Secondo queste interpretazioni (Guidano) la normalità coincide con il dispiegarsi di un processo dinamico, cioè che possiede quella flessibilità e generatività con cui articola la sua coerenza sistemica lungo l’intero ciclo di vita e a livelli sempre più integrati di complessità organizzata e ordine strutturale che essa, in questo modo, è in grado di raggiungere.
Il termine psicotico si riferisce come scrive Guidano “ a modalità strutturali di elaborazione della conoscenza, il cui mantenimento della coerenza è portato avanti con una flessibilità e generatività estremamente ridotte: un atteggiamento delirante, per esempio, non è tale perché il suo contenuto di pensiero non è – aderente alla realtà – ma, piuttosto, perché questo contenuto di pensiero appare più difficilmente integrabile con altri contenuti e, quindi, meno suscettibile di poter essere trasformato dall’esperienza in corso”. Seguendo una metodica sistemico-processuale la schizofrenia corrisponderebbe ad una dimensione di elaborazione della coerenza di un’organizzazione di significato personale dinamica e mutevole e, di conseguenza, potenzialmente reversibile poiché i loro confini sono spesso indistinti. Quindi l’organizzazione di significato personale slitta verso la psicosi, quando al limite rappresentato da un’elaborazione troppo concreta delle informazioni si viene ad aggiungere un’interferenza più o meno intensa delle capacità autointegranti del Sé.

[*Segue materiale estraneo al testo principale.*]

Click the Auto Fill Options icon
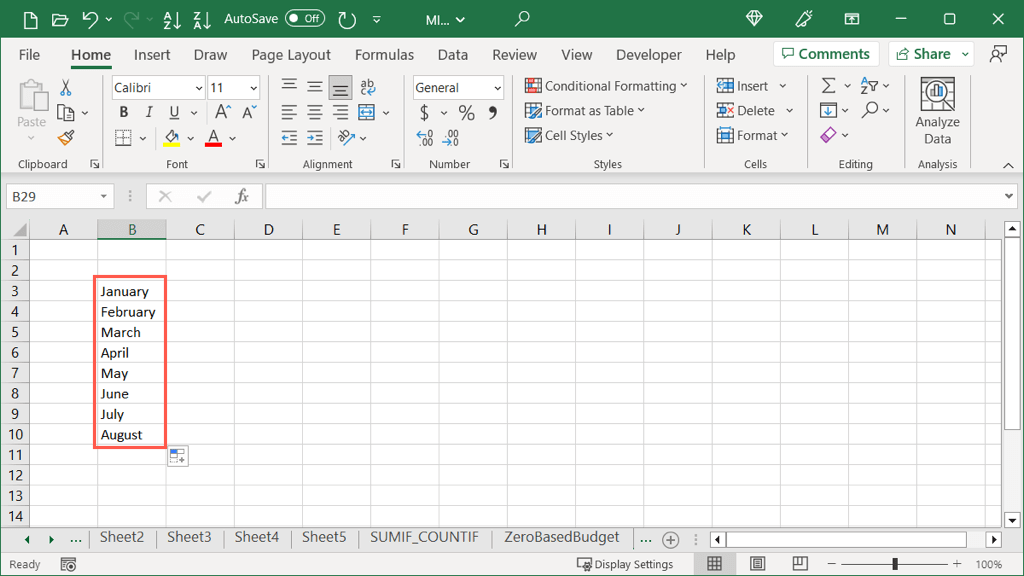Image resolution: width=1024 pixels, height=576 pixels. tap(177, 456)
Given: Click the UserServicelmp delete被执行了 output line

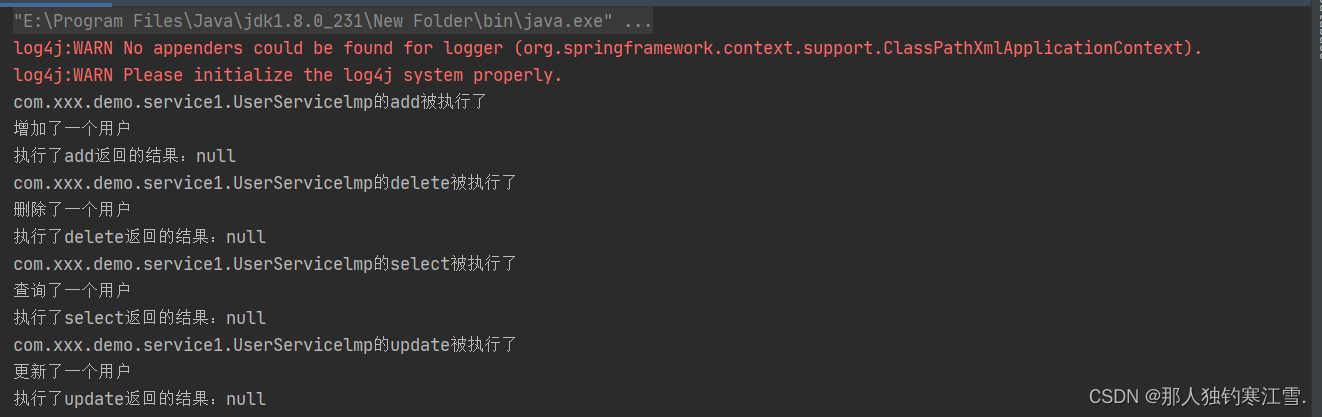Looking at the screenshot, I should pyautogui.click(x=265, y=183).
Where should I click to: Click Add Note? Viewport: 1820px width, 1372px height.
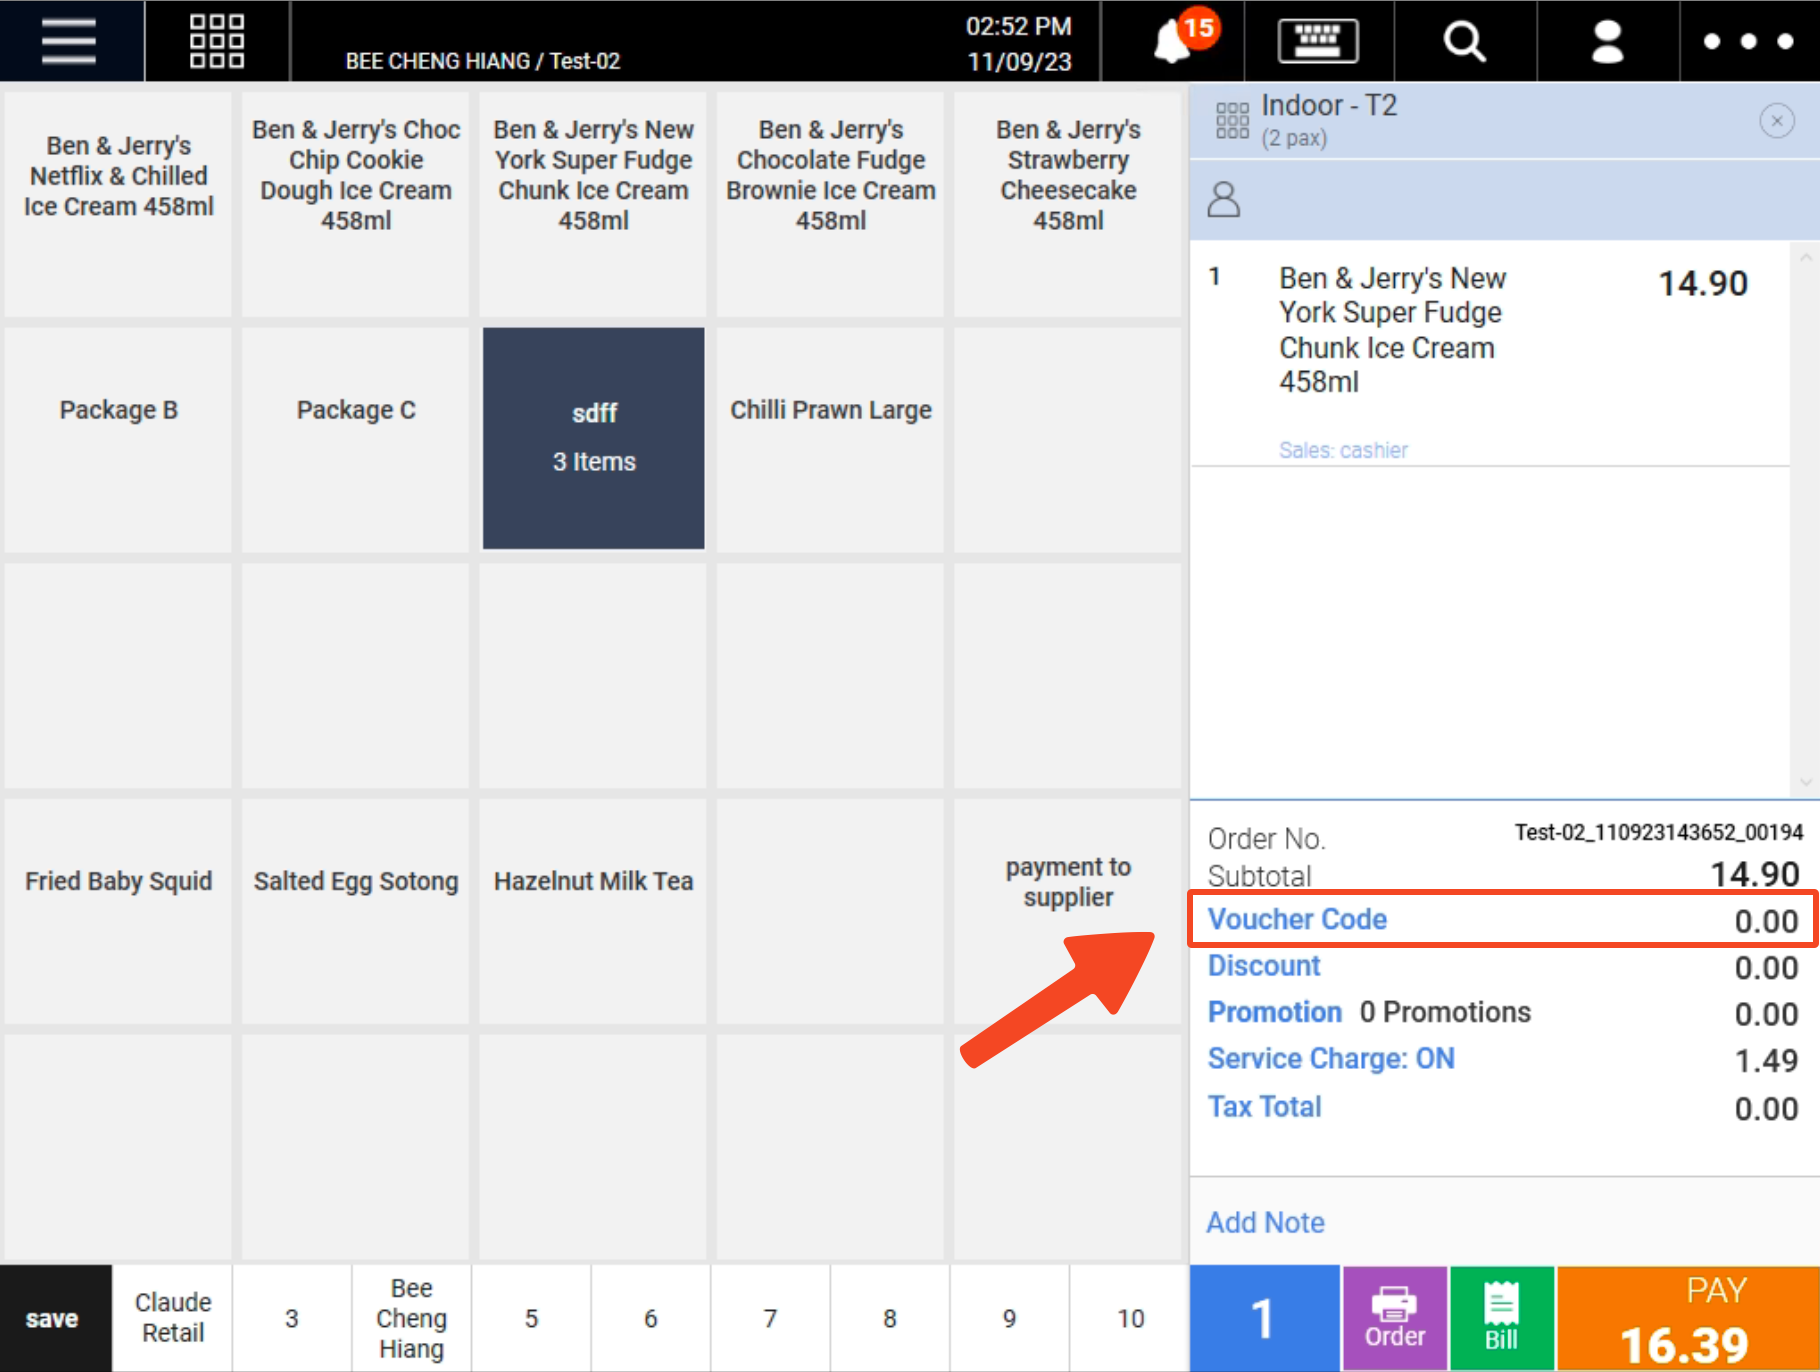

Sappiamo bene che nella schizofrenia la notevole eterogeneità delle caratteristiche cliniche ha da sempre impedito la formulazione di un’ipotesi patogenetica unitaria attendibile. L’osservazione clinica e longitudinale delle manifestazioni della schizofrenia ci insegnano che spesso ad un esordio turbolento con deliri tra l’adolescenza e la giovinezza segue una stabilizzazione, nella quale a remissione avvenuta possono comparire disturbi emotivi di tipo ossessivo-compulsivo, che esistevano in modo più o meno intenso prima della comparsa dell’episodio delirante. È molto probabile che la cronicità della schizofrenia sia un artefatto prodotto da variabili differenti, quali quelli iatrogeni, nosocomiali, dinamiche sociali di rifiuto che si scatenano di fronte alla diversità.
Sembra legittimo, quindi, che un terapeuta impegnato in un recupero così complesso sia scevro da pregiudizi e comprenda che quando parliamo di schizofrenia ci riferiamo a delle caratteristiche cliniche descrittive che corrispondono fondamentalmente a episodi acuti di mancata integrazione tra i contorni del sé. Questa visione ci aiuta a lavorare con un criterio costruttivo in una patologia delicata come questa, ma ponendola sull’asse di continuità longitudinale che parte dalla normalità attraversa i differenti tipi di organizzazione della conoscenza fino alla disorganizzazione più critica: la schizofrenia. Così lavorando, però, vediamo la luce in fondo al tunnel e la possibilità di miglioramento e di ricostruzione della devastazione interna del paziente!